▶ **WHAT NEEDS TO BE DONE**
Down to the last line, repeat the entries exactly.

+===+

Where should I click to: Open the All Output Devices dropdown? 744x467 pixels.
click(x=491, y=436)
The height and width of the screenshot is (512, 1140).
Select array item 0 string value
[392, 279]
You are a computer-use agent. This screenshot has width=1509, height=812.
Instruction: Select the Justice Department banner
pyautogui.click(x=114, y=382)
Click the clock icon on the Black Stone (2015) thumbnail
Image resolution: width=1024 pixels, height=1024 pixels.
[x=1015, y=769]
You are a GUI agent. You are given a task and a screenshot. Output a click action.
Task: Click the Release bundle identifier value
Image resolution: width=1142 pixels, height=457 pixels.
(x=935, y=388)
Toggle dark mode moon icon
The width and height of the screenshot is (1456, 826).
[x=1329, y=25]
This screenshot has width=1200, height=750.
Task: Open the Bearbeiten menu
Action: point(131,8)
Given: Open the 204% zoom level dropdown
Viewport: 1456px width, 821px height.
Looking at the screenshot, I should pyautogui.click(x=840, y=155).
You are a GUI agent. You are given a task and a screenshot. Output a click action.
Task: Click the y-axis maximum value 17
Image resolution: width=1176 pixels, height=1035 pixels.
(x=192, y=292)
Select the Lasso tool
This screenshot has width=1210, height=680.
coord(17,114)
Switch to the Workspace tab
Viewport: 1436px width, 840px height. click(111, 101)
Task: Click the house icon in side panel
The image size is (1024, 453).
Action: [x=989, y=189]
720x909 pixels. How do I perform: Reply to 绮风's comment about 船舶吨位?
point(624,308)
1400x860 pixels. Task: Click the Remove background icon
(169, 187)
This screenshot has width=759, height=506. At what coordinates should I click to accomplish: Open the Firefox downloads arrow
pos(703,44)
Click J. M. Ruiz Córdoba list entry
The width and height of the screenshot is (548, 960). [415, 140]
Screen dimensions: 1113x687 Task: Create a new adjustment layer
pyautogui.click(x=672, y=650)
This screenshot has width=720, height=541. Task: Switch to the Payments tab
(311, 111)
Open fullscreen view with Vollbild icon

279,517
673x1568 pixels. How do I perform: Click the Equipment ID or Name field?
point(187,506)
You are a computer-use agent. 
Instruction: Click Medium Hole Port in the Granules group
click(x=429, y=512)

+===+

▶ **EXPECTED ANSWER**
Where should I click to: Open the All Output Devices dropdown? 744x467 pixels.
click(x=491, y=436)
The height and width of the screenshot is (512, 1140).
Select array item 0 string value
[392, 279]
You are a computer-use agent. This screenshot has width=1509, height=812.
Instruction: Select the Justice Department banner
pyautogui.click(x=114, y=382)
Click the clock icon on the Black Stone (2015) thumbnail
Image resolution: width=1024 pixels, height=1024 pixels.
[x=1015, y=769]
You are a GUI agent. You are given a task and a screenshot. Output a click action.
Task: Click the Release bundle identifier value
Image resolution: width=1142 pixels, height=457 pixels.
(x=935, y=388)
Toggle dark mode moon icon
The width and height of the screenshot is (1456, 826).
[x=1329, y=25]
This screenshot has width=1200, height=750.
Task: Open the Bearbeiten menu
Action: point(131,8)
Given: Open the 204% zoom level dropdown
Viewport: 1456px width, 821px height.
Looking at the screenshot, I should pyautogui.click(x=840, y=155).
You are a GUI agent. You are given a task and a screenshot. Output a click action.
Task: Click the y-axis maximum value 17
Image resolution: width=1176 pixels, height=1035 pixels.
(x=192, y=292)
Select the Lasso tool
This screenshot has width=1210, height=680.
coord(17,114)
Switch to the Workspace tab
Viewport: 1436px width, 840px height. click(111, 101)
Task: Click the house icon in side panel
The image size is (1024, 453).
Action: [x=989, y=189]
720x909 pixels. How do I perform: Reply to 绮风's comment about 船舶吨位?
point(624,308)
1400x860 pixels. Task: Click the Remove background icon
(169, 187)
This screenshot has width=759, height=506. At what coordinates should I click to accomplish: Open the Firefox downloads arrow
pos(703,44)
Click J. M. Ruiz Córdoba list entry
The width and height of the screenshot is (548, 960). [415, 140]
Screen dimensions: 1113x687 Task: Create a new adjustment layer
pyautogui.click(x=672, y=650)
This screenshot has width=720, height=541. Task: Switch to the Payments tab
(311, 111)
Open fullscreen view with Vollbild icon

279,517
673x1568 pixels. How do I perform: Click the Equipment ID or Name field?
point(187,506)
You are a computer-use agent. 
Instruction: Click Medium Hole Port in the Granules group
click(x=429, y=512)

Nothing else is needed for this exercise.